The Hamilton Spectator
Everyone is allowed to take notes in court.
But the other day a Toronto justice of the peace decided to make up his own rules. He banned “note-taking” in his Etobicoke courtroom where bail hearings were being held for G20 protesters.
It was the latest — and most ridiculous — in a series of bizarre steps taken by court officials to build a big fat wall around the whole judicial process for accused demonstrators.
So much for an open and transparent court system. So much for accountability.
On Tuesday I went to the Etobicoke courthouse for the bail hearing of Peter Hopperton, a Hamilton guy facing charges related to the summit. He is accused of being a leader of the Southern Ontario Anarchist Resistance, planning violent and destructive activities during the protests. He was arrested for conspiring to commit mischief and conspiring to assault and obstruct police.
Before going, I knew it was not going to be a routine day at court.
Toronto journalists who had already been covering some of the protesters’ court appearances had reported on the far-from-normal proceedings. For instance, at one hearing, the media and public were banned from the courtroom. They were, however, allowed to sit in a room right next door and watch the bail hearing unfold on a fuzzy closed-circuit TV screen.
It is as though the judiciary is trying to discourage people from watching justice happen.
In Etobicoke, I was puzzled by the tiny courtroom chosen for Hopperton’s hearing. An hour before it was to begin there was already a considerable crowd of family, supporters and media waiting in the hall. Too many to squeeze into the small room.
The same thing happened five years ago for the so-called Toronto 18 homegrown terrorist case. Nearly 200 journalists descended upon the Brampton courthouse, only to find the room set aside wouldn’t even hold all the lawyers. Court administrators quickly moved the case to the largest courtroom in the building, but even then only a quarter of us — I was one of the lucky ones — made it in.

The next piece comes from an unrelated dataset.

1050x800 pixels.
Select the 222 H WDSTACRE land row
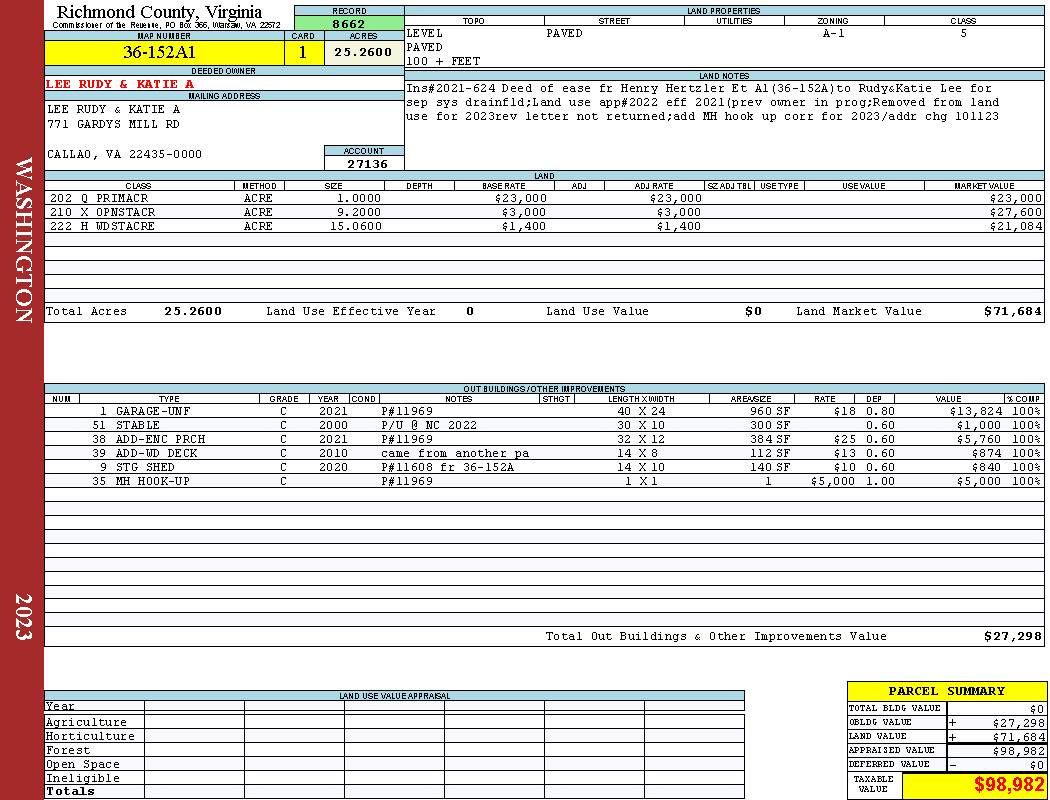pos(544,226)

In Etobicoke, though, no provisions were made. We were forced to sit nearly on one another’s laps. A few supporters standing at the back of the court were told they needed to find a seat or leave.
Once things got under way, the media was reminded of the publication ban put in place earlier. It is Section 517 of the Criminal Code of Canada and is fairly standard for bail hearings, although not automatic. What it says, essentially, is that you can’t publish, broadcast or otherwise disseminate evidence heard at the bail hearing.

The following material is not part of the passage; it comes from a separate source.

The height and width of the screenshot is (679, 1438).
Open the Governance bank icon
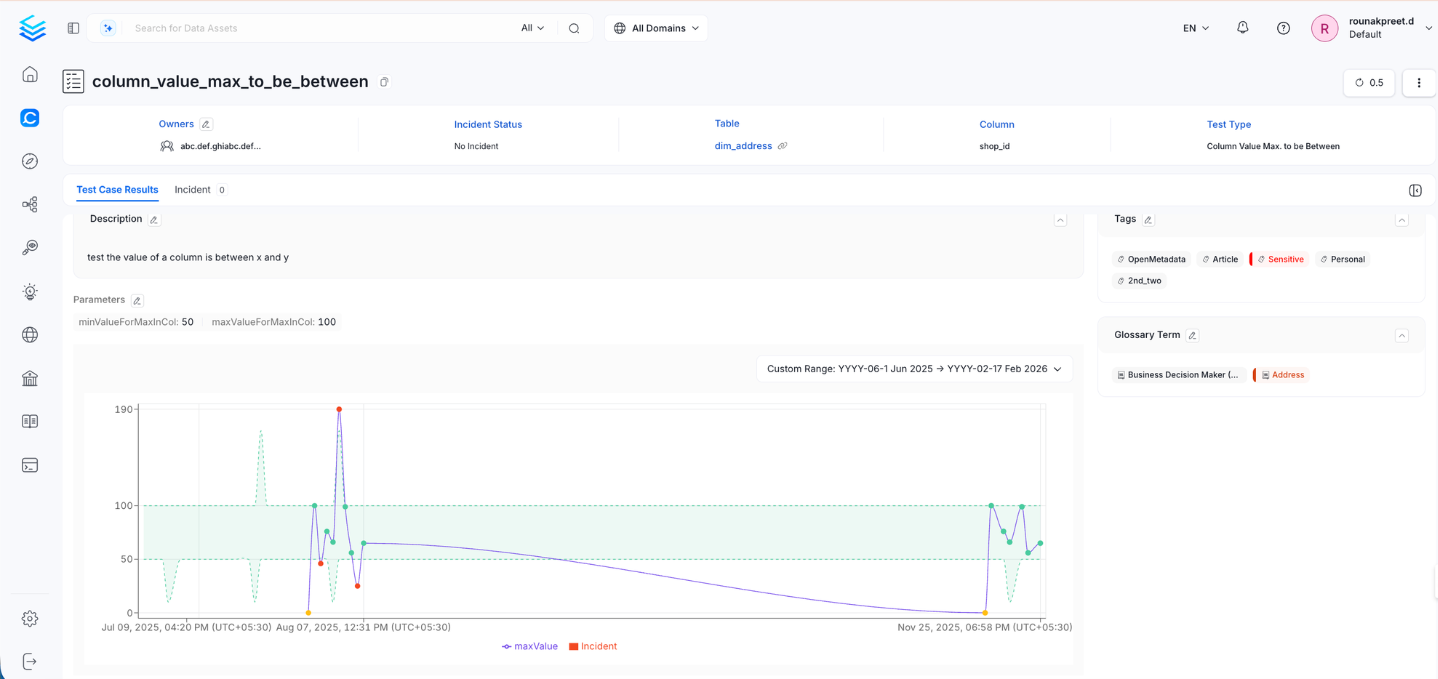coord(30,378)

The reasoning behind that publication ban, according to top media lawyer Brian Rogers, is to “protect the future jury trial of the accused from prejudice.”

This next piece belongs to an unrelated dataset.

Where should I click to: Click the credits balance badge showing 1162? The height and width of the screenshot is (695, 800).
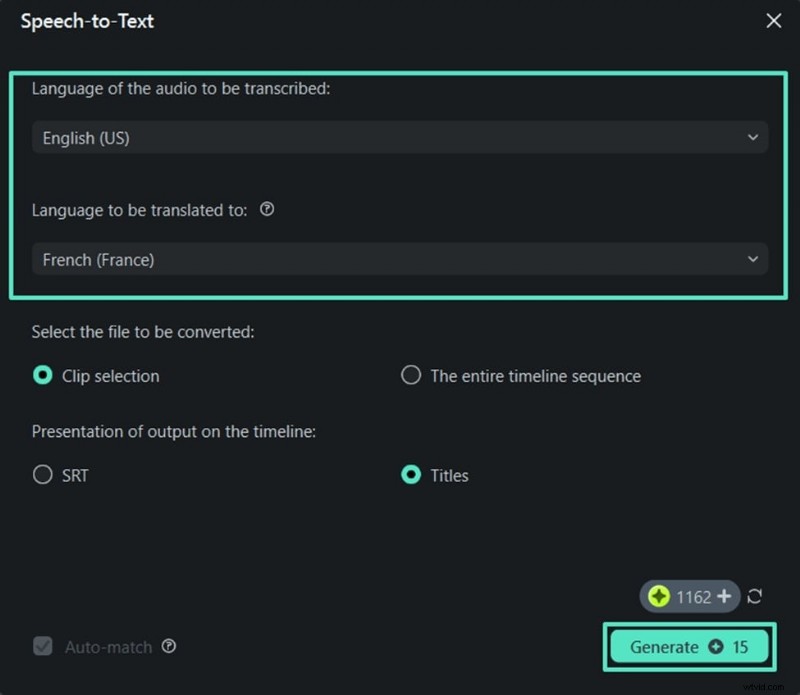pos(690,596)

What that means to the media is that we still take notes on everything. But we only publish the parts not covered by the ban: the outcome of the hearing, the bail conditions, the description of the courtroom and the people in it. Later, after the charges have been dealt with through a trial or a plea, the media can go back to their notes from the bail hearing and publish them, because the ban no longer applies.
So, as per usual, I took notes at Hopperton’s hearing. (It is against the law to take visual or audio recordings in a courthouse.) So did the other journalists. But after the morning break, we came back into court to have the clerk announce that Mark Conacher, appointed a JP in 2003, was ordering that no note-taking would be allowed in the courtroom.
I exchanged a bewildered look with Peter Small, court reporter from the Toronto Star.
When the JP returned to court, Peter was on his feet in a heartbeat asking about taking notes.
“The ban doesn’t apply to the media,” Conacher answered before resuming the hearing.
Whew. I could still take notes.
But what about Hopperton’s friends? And family? And the guy sitting near me who occasionally writes for an alternative newspaper?
Conacher offered no explanation. Cited no law.
Because there is no good explanation. And there is no law. The publication ban doesn’t prevent taking notes. It only limits what you can do with them afterward.
“Publication means showing it to somebody else,” says Rogers. He has never heard of a JP or judge banning note-taking.
“There’s nothing in the section (of the Criminal Code) he’s relying on to impose that order. This is something the JP has come up with on his own.”
Court security took Conacher’s no-note-taking decree to heart. I was asked if I was “with the media” several times that day by officers who eyed my notebook as if it was contraband.
I have since left a message with Conacher’s office hoping to interview him about the note-taking. He has not returned my call.
The whole thing is enough to leave one questioning the logic and order of things. Even those of us who aren’t anarchists.